Rewrite the records below, changing every "Where should I click to" to "Where do I click to" and keeping everything else as it is.
★ ★ ★ ★ ★ ★ ★
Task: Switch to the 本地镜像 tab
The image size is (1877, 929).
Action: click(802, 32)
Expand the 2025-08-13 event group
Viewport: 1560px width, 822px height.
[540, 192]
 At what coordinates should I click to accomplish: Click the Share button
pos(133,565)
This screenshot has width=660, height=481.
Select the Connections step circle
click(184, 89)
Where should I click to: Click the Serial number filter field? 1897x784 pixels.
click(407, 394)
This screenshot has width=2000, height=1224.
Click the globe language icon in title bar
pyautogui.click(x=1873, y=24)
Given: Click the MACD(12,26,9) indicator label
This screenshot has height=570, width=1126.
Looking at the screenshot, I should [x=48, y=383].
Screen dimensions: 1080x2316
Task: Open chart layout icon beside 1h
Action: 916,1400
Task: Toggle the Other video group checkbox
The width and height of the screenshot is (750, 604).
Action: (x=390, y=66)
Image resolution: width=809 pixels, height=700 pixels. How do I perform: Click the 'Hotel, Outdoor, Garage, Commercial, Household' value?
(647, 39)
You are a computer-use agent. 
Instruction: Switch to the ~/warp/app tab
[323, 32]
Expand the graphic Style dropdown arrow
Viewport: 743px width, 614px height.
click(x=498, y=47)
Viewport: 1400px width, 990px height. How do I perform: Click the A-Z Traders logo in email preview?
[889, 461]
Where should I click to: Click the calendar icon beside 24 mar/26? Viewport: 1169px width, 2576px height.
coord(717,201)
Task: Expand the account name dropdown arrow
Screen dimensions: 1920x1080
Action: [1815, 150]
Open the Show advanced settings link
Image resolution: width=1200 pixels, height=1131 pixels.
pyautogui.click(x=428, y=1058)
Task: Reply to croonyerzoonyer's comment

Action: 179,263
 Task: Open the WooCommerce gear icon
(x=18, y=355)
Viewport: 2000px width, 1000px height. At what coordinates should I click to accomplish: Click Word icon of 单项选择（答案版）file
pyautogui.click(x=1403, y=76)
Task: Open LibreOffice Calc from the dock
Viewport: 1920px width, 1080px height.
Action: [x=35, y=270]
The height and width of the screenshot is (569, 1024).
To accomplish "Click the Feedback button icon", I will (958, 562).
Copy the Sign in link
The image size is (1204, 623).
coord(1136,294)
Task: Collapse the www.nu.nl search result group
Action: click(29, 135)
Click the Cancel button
★ ★ ★ ★ ★ ★ ★
Exercise response:
Task: Switch to the 本地镜像 tab
The image size is (1877, 929).
Action: click(802, 32)
Expand the 2025-08-13 event group
Viewport: 1560px width, 822px height.
[540, 192]
 At what coordinates should I click to accomplish: Click the Share button
pos(133,565)
This screenshot has width=660, height=481.
Select the Connections step circle
click(184, 89)
Where do I click to: Click the Serial number filter field? 1897x784 pixels.
click(407, 394)
This screenshot has width=2000, height=1224.
Click the globe language icon in title bar
pyautogui.click(x=1873, y=24)
Given: Click the MACD(12,26,9) indicator label
This screenshot has height=570, width=1126.
Looking at the screenshot, I should [x=48, y=383].
Screen dimensions: 1080x2316
Task: Open chart layout icon beside 1h
Action: 916,1400
Task: Toggle the Other video group checkbox
The width and height of the screenshot is (750, 604).
Action: (x=390, y=66)
Image resolution: width=809 pixels, height=700 pixels. How do I perform: Click the 'Hotel, Outdoor, Garage, Commercial, Household' value?
(647, 39)
You are a computer-use agent. 
Instruction: Switch to the ~/warp/app tab
[323, 32]
Expand the graphic Style dropdown arrow
Viewport: 743px width, 614px height.
click(x=498, y=47)
Viewport: 1400px width, 990px height. How do I perform: Click the A-Z Traders logo in email preview?
[889, 461]
Where do I click to: Click the calendar icon beside 24 mar/26? Viewport: 1169px width, 2576px height.
coord(717,201)
Task: Expand the account name dropdown arrow
Screen dimensions: 1920x1080
Action: [1815, 150]
Open the Show advanced settings link
Image resolution: width=1200 pixels, height=1131 pixels.
pyautogui.click(x=428, y=1058)
Task: Reply to croonyerzoonyer's comment

Action: 179,263
 Task: Open the WooCommerce gear icon
(x=18, y=355)
Viewport: 2000px width, 1000px height. At what coordinates should I click to accomplish: Click Word icon of 单项选择（答案版）file
pyautogui.click(x=1403, y=76)
Task: Open LibreOffice Calc from the dock
Viewport: 1920px width, 1080px height.
Action: [x=35, y=270]
The height and width of the screenshot is (569, 1024).
To accomplish "Click the Feedback button icon", I will (958, 562).
Copy the Sign in link
The image size is (1204, 623).
coord(1136,294)
Task: Collapse the www.nu.nl search result group
Action: click(29, 135)
Click the Cancel button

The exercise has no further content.